### What to do
The reply should give back every entry exactly as written.

### Material for this task

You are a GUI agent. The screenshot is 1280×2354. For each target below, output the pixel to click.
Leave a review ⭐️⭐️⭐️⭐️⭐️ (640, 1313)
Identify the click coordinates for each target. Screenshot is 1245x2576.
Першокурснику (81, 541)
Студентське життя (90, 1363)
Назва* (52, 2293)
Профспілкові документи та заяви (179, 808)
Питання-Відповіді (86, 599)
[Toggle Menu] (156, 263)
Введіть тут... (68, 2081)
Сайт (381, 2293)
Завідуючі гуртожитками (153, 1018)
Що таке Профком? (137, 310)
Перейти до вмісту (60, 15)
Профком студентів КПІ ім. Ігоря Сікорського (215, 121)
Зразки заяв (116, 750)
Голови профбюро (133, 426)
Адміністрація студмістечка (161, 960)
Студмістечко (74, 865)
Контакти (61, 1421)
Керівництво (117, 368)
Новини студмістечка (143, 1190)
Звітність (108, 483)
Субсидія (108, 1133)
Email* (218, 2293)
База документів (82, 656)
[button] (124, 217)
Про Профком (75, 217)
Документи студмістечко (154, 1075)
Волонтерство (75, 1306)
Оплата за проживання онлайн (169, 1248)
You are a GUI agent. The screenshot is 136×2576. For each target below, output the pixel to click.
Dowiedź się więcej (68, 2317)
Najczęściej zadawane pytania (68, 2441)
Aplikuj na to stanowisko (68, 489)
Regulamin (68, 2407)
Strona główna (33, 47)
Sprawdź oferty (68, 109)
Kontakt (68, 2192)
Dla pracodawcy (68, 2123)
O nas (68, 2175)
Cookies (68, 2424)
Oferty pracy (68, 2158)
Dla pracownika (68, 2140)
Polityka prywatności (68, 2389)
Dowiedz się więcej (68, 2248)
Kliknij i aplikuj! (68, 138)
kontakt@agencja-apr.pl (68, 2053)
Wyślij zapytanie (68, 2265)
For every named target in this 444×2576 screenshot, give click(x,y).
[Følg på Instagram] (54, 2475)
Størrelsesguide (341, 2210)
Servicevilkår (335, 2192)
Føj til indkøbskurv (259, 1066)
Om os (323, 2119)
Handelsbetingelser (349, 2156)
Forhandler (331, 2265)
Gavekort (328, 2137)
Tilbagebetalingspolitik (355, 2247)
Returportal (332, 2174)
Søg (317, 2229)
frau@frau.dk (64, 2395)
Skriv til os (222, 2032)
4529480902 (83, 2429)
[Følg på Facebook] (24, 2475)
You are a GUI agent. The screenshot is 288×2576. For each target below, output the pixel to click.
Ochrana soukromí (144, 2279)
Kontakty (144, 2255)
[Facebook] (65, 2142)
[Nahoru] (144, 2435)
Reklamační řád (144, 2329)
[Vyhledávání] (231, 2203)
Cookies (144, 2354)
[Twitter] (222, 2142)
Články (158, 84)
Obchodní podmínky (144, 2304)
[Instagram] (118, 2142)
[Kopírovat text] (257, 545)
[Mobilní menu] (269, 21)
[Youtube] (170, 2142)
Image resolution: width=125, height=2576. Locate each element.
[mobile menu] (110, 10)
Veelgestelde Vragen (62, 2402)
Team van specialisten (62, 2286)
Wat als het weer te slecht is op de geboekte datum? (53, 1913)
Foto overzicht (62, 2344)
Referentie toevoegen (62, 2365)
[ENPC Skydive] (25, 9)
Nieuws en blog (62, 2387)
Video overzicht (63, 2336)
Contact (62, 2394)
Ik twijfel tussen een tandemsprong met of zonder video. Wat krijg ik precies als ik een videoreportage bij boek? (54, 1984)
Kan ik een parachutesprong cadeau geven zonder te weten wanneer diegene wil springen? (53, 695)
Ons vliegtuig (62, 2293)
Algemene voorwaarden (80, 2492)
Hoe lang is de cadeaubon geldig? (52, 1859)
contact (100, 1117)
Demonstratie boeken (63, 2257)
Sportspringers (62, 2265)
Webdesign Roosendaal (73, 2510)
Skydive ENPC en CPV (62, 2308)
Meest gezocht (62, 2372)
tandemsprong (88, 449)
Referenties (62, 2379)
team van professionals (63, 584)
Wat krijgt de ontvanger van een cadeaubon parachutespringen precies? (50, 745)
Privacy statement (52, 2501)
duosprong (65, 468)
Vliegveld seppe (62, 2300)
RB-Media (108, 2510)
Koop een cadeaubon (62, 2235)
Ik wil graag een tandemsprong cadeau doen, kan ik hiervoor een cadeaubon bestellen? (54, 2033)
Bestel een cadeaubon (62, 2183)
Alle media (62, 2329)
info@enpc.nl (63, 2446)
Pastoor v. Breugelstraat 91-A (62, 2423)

### Answer to the problem
You are a GUI agent. The screenshot is 1280×2354. For each target below, output the pixel to click.
Leave a review ⭐️⭐️⭐️⭐️⭐️ (640, 1313)
Identify the click coordinates for each target. Screenshot is 1245x2576.
Першокурснику (81, 541)
Студентське життя (90, 1363)
Назва* (52, 2293)
Профспілкові документи та заяви (179, 808)
Питання-Відповіді (86, 599)
[Toggle Menu] (156, 263)
Введіть тут... (68, 2081)
Сайт (381, 2293)
Завідуючі гуртожитками (153, 1018)
Що таке Профком? (137, 310)
Перейти до вмісту (60, 15)
Профком студентів КПІ ім. Ігоря Сікорського (215, 121)
Зразки заяв (116, 750)
Голови профбюро (133, 426)
Адміністрація студмістечка (161, 960)
Студмістечко (74, 865)
Контакти (61, 1421)
Керівництво (117, 368)
Новини студмістечка (143, 1190)
Звітність (108, 483)
Субсидія (108, 1133)
Email* (218, 2293)
База документів (82, 656)
[button] (124, 217)
Про Профком (75, 217)
Документи студмістечко (154, 1075)
Волонтерство (75, 1306)
Оплата за проживання онлайн (169, 1248)
You are a GUI agent. The screenshot is 136×2576. For each target below, output the pixel to click.
Dowiedź się więcej (68, 2317)
Najczęściej zadawane pytania (68, 2441)
Aplikuj na to stanowisko (68, 489)
Regulamin (68, 2407)
Strona główna (33, 47)
Sprawdź oferty (68, 109)
Kontakt (68, 2192)
Dla pracodawcy (68, 2123)
O nas (68, 2175)
Cookies (68, 2424)
Oferty pracy (68, 2158)
Dla pracownika (68, 2140)
Polityka prywatności (68, 2389)
Dowiedz się więcej (68, 2248)
Kliknij i aplikuj! (68, 138)
kontakt@agencja-apr.pl (68, 2053)
Wyślij zapytanie (68, 2265)
For every named target in this 444×2576 screenshot, give click(x,y).
[Følg på Instagram] (54, 2475)
Størrelsesguide (341, 2210)
Servicevilkår (335, 2192)
Føj til indkøbskurv (259, 1066)
Om os (323, 2119)
Handelsbetingelser (349, 2156)
Forhandler (331, 2265)
Gavekort (328, 2137)
Tilbagebetalingspolitik (355, 2247)
Returportal (332, 2174)
Søg (317, 2229)
frau@frau.dk (64, 2395)
Skriv til os (222, 2032)
4529480902 (83, 2429)
[Følg på Facebook] (24, 2475)
You are a GUI agent. The screenshot is 288×2576. For each target below, output the pixel to click.
Ochrana soukromí (144, 2279)
Kontakty (144, 2255)
[Facebook] (65, 2142)
[Nahoru] (144, 2435)
Reklamační řád (144, 2329)
[Vyhledávání] (231, 2203)
Cookies (144, 2354)
[Twitter] (222, 2142)
Články (158, 84)
Obchodní podmínky (144, 2304)
[Instagram] (118, 2142)
[Kopírovat text] (257, 545)
[Mobilní menu] (269, 21)
[Youtube] (170, 2142)
Image resolution: width=125, height=2576. Locate each element.
[mobile menu] (110, 10)
Veelgestelde Vragen (62, 2402)
Team van specialisten (62, 2286)
Wat als het weer te slecht is op de geboekte datum? (53, 1913)
Foto overzicht (62, 2344)
Referentie toevoegen (62, 2365)
[ENPC Skydive] (25, 9)
Nieuws en blog (62, 2387)
Video overzicht (63, 2336)
Contact (62, 2394)
Ik twijfel tussen een tandemsprong met of zonder video. Wat krijg ik precies als ik een videoreportage bij boek? (54, 1984)
Kan ik een parachutesprong cadeau geven zonder te weten wanneer diegene wil springen? (53, 695)
Ons vliegtuig (62, 2293)
Algemene voorwaarden (80, 2492)
Hoe lang is de cadeaubon geldig? (52, 1859)
contact (100, 1117)
Demonstratie boeken (63, 2257)
Sportspringers (62, 2265)
Webdesign Roosendaal (73, 2510)
Skydive ENPC en CPV (62, 2308)
Meest gezocht (62, 2372)
tandemsprong (88, 449)
Referenties (62, 2379)
team van professionals (63, 584)
Wat krijgt de ontvanger van een cadeaubon parachutespringen precies? (50, 745)
Privacy statement (52, 2501)
duosprong (65, 468)
Vliegveld seppe (62, 2300)
RB-Media (108, 2510)
Koop een cadeaubon (62, 2235)
Ik wil graag een tandemsprong cadeau doen, kan ik hiervoor een cadeaubon bestellen? (54, 2033)
Bestel een cadeaubon (62, 2183)
Alle media (62, 2329)
info@enpc.nl (63, 2446)
Pastoor v. Breugelstraat 91-A (62, 2423)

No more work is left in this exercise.